さすがに世代が違いますので、女優としてはよく存じ上げませんが、
随筆家としても評価の高かった高峰秀子のエッセイ集[コットンが好き]

この復刻版が出たのも、もう10年以上前になりますが、
慈しまれた雑貨や衣類が、ひとつひとつ写真付きで紹介されています。

私はおよそ《形ある物》に執着が薄く、良品は良し、そうじゃなくても良し。
使えればよいので、高価でも安物でも実にどちらでも良いという……。

好みはモチロンそれなりにありますが、拘泥するということはありません。

《住》にも《衣》にもあまりこだわりがなく、
唯一執着するのは、美味しいゴハンと美味しいお酒。
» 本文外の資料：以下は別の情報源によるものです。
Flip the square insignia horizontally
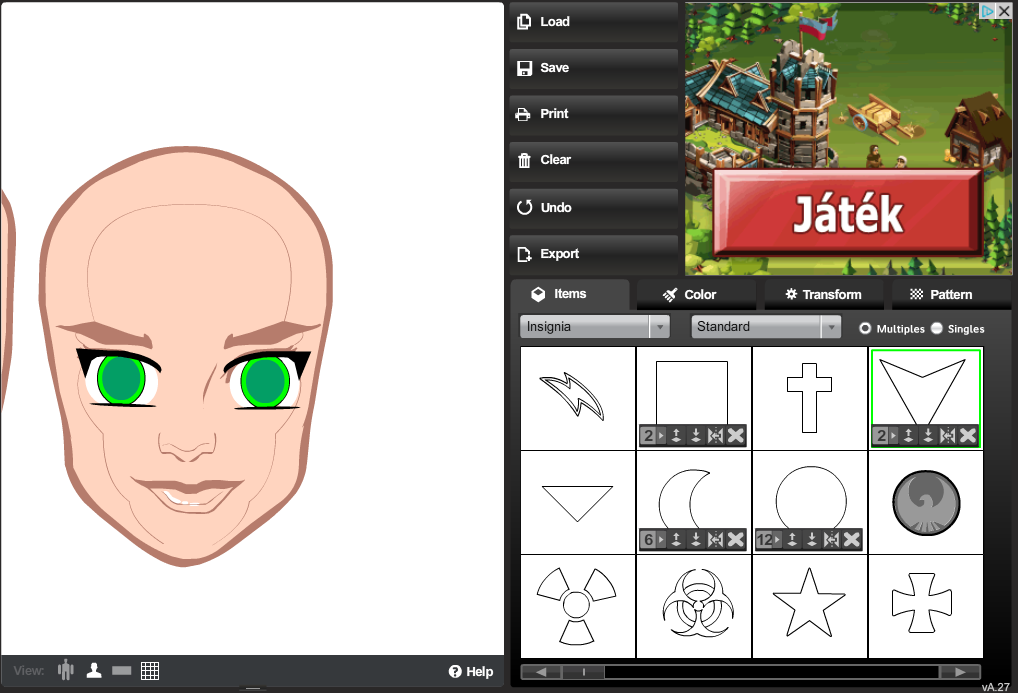 pyautogui.click(x=716, y=436)
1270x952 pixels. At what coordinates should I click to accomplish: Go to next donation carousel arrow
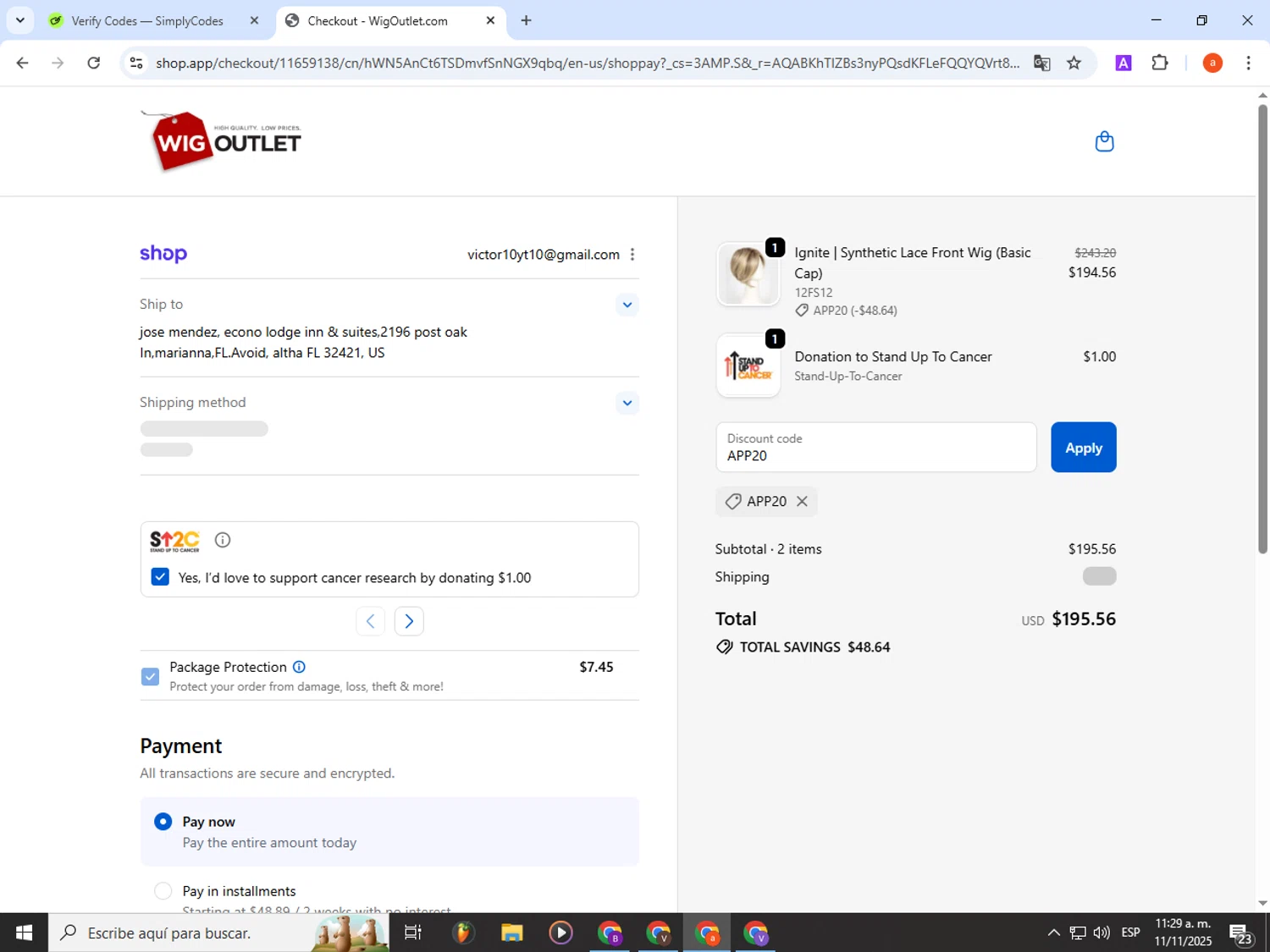(409, 621)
困ったものです。

その無頓着な私にも、
この本で紹介されている雑貨類や語られているエピソードからは、
好きな物を傍に置き、暮らしの中で使い続ける心地よさ、
気取りも衒いもなく慈しみ楽しむ筆者の心情が、素直に伝わってきます。

もう一点。

高峰秀子は大正生まれの方ですが、《闊達な日常語》の熟練の使い手です。
目に美しい日本語。読んで快い日本語。

美味しいお菓子を少しずつ食べるように、ページを繰るのが楽しみな1冊です。